→ What you should do:
Rename "Tools" to "Edit" in the rows from the line with "This screenshot has width=849, height=545." to the line with "point(107,41)", and write those lines out again with nothing else altered. Leave the pictures out.

→ Data shown:

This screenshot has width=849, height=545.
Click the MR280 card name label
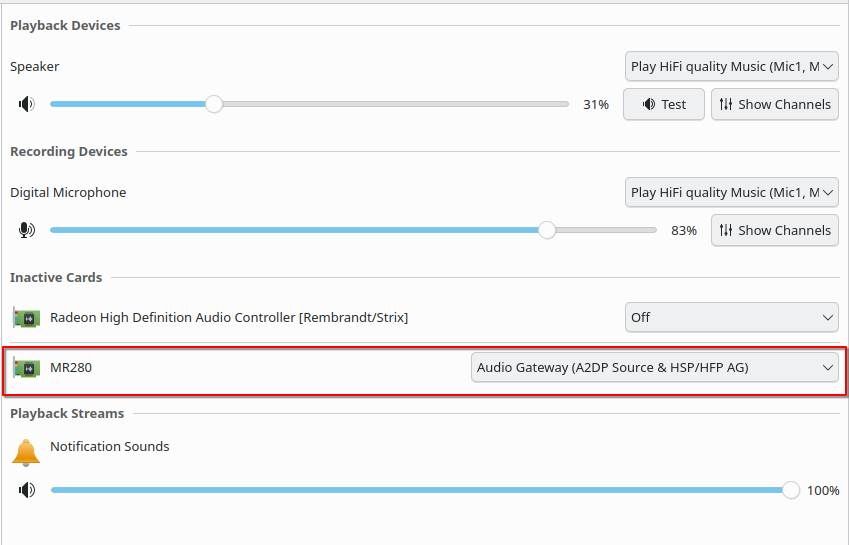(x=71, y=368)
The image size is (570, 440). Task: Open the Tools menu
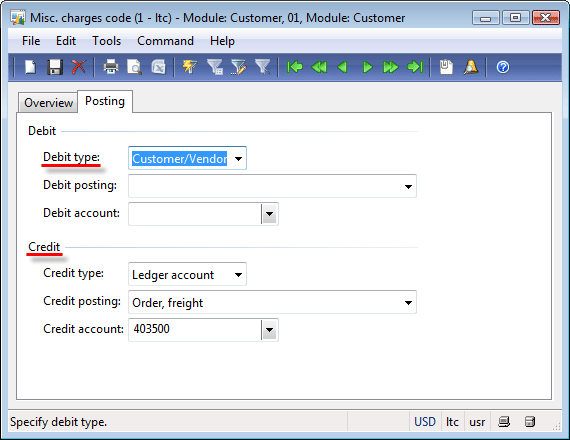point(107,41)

--

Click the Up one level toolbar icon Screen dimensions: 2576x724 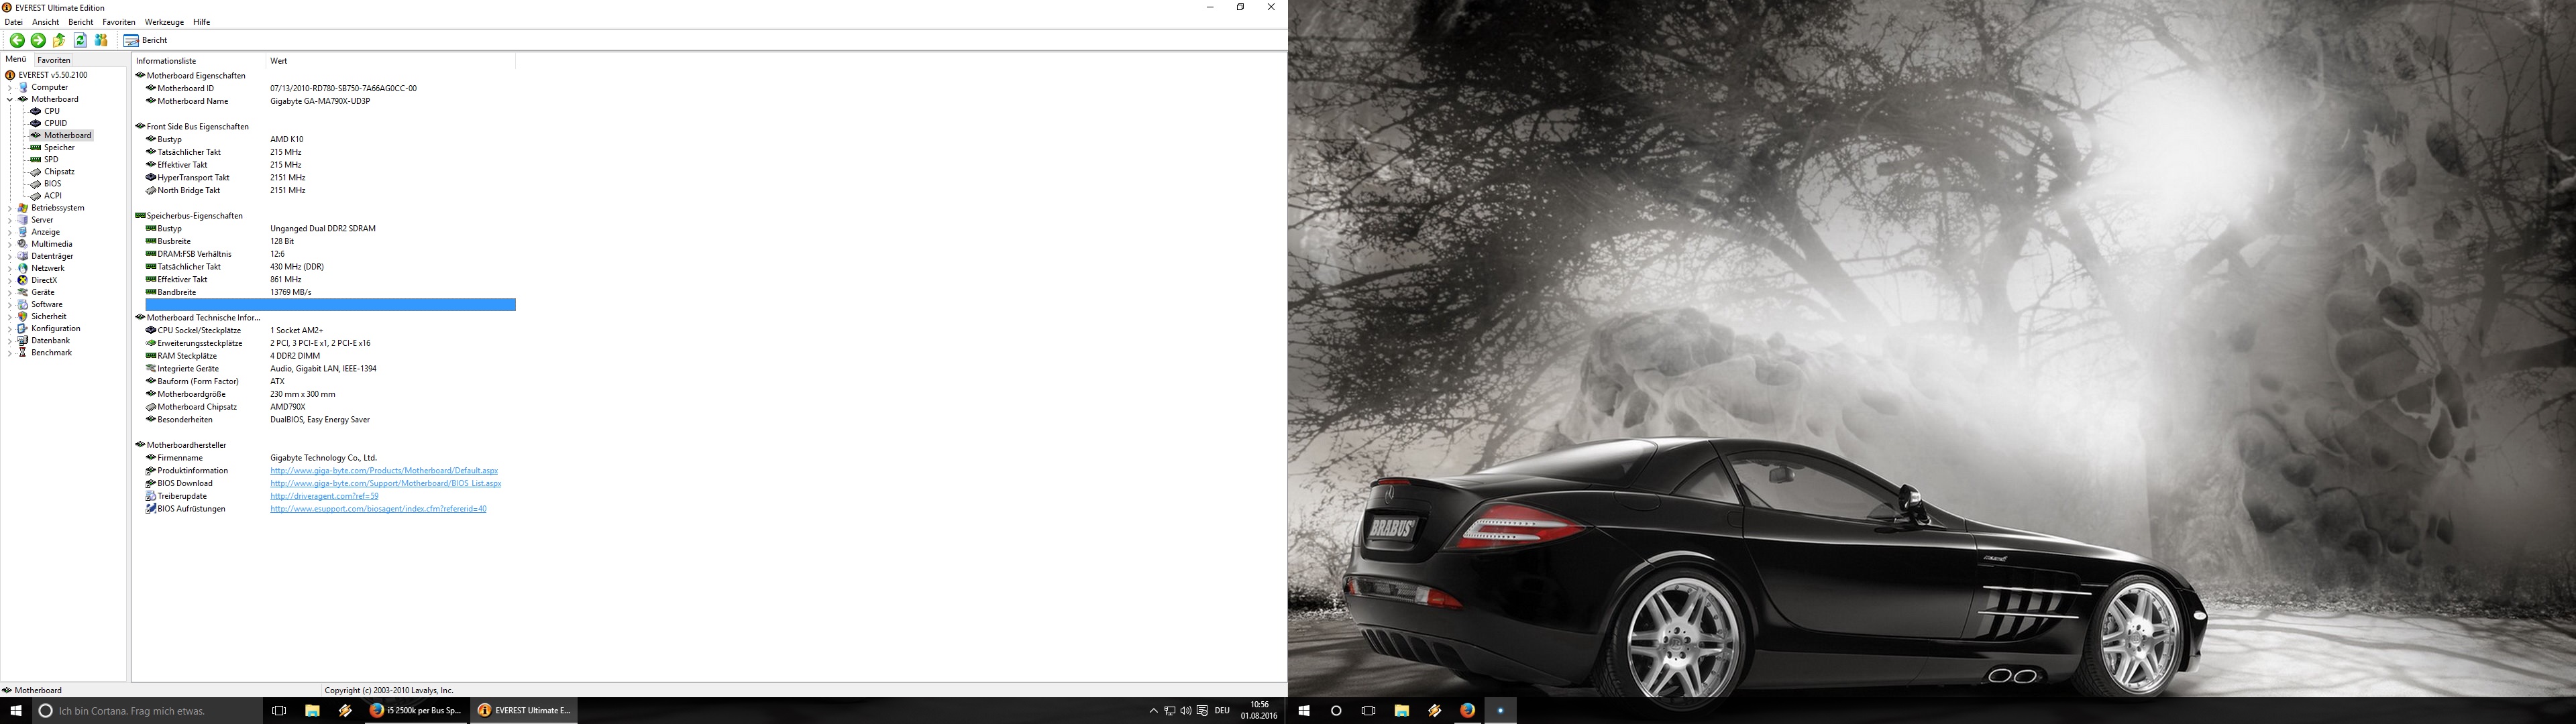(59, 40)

→ Response to this task:
This screenshot has width=849, height=545.
Click the MR280 card name label
(x=71, y=368)
The image size is (570, 440). Task: Open the Edit menu
point(107,41)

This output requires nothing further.